§ **Task directions**: Somewhere below is a line with "Click the W label" and, later, a line with "Click the Taipei"; repeat those two lines and all the lines between them, exactly as they are.

§ **Data for review**:

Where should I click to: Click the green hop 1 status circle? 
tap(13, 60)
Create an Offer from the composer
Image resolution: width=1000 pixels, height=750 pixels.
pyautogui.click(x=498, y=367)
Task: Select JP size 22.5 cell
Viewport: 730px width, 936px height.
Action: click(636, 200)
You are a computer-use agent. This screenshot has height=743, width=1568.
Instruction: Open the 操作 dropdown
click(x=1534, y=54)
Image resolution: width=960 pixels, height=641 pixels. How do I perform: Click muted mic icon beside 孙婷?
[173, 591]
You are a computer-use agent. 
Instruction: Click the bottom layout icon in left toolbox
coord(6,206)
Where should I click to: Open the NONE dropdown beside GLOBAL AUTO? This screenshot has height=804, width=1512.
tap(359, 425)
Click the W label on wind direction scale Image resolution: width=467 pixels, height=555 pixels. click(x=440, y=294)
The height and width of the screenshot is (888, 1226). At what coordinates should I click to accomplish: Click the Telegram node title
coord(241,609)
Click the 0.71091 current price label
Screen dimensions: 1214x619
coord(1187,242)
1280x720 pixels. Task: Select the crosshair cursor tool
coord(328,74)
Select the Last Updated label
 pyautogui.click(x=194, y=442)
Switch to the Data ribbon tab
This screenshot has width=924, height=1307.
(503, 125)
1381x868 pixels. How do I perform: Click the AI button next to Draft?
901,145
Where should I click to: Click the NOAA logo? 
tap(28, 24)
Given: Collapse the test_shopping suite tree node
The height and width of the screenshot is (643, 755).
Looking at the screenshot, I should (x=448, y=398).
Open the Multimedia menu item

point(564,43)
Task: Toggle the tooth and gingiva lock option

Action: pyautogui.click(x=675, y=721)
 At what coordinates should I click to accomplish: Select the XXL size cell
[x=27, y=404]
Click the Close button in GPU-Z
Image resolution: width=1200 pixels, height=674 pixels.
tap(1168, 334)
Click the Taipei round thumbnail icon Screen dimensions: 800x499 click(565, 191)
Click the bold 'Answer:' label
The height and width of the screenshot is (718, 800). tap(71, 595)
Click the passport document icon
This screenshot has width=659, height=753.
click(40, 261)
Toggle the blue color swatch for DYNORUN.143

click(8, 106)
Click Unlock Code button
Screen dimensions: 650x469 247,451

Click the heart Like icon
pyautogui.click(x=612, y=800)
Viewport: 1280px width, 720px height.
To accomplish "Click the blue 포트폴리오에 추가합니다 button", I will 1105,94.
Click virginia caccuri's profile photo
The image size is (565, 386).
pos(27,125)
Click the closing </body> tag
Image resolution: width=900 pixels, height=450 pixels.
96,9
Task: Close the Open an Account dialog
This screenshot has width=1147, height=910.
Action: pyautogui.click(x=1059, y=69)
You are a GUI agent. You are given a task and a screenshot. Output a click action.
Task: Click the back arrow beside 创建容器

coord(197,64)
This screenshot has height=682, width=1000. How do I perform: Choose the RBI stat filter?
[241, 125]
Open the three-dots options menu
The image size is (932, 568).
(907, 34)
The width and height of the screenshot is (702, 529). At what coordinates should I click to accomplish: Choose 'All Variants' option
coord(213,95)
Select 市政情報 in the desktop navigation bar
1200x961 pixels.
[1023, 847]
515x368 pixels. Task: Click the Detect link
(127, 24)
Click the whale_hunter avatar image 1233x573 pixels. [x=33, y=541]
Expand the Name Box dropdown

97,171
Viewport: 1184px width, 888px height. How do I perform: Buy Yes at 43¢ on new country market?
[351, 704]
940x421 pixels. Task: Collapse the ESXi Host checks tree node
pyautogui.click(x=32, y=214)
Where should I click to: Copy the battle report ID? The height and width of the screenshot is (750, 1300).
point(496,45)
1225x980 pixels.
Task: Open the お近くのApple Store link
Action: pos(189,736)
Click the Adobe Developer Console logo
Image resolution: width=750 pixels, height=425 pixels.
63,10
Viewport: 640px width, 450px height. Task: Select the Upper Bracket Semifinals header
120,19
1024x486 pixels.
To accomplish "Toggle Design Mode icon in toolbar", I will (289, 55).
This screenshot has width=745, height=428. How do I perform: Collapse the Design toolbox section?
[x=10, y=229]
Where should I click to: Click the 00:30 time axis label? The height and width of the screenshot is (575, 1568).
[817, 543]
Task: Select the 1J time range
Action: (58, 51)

§ **Output for this exercise**:
Click the W label on wind direction scale Image resolution: width=467 pixels, height=555 pixels. click(x=440, y=294)
The height and width of the screenshot is (888, 1226). At what coordinates should I click to accomplish: Click the Telegram node title
coord(241,609)
Click the 0.71091 current price label
Screen dimensions: 1214x619
coord(1187,242)
1280x720 pixels. Task: Select the crosshair cursor tool
coord(328,74)
Select the Last Updated label
 pyautogui.click(x=194, y=442)
Switch to the Data ribbon tab
This screenshot has width=924, height=1307.
(503, 125)
1381x868 pixels. How do I perform: Click the AI button next to Draft?
901,145
Where should I click to: Click the NOAA logo? 
tap(28, 24)
Given: Collapse the test_shopping suite tree node
The height and width of the screenshot is (643, 755).
Looking at the screenshot, I should (x=448, y=398).
Open the Multimedia menu item

point(564,43)
Task: Toggle the tooth and gingiva lock option

Action: pyautogui.click(x=675, y=721)
 At what coordinates should I click to accomplish: Select the XXL size cell
[x=27, y=404]
Click the Close button in GPU-Z
Image resolution: width=1200 pixels, height=674 pixels.
tap(1168, 334)
Click the Taipei round thumbnail icon Screen dimensions: 800x499 click(565, 191)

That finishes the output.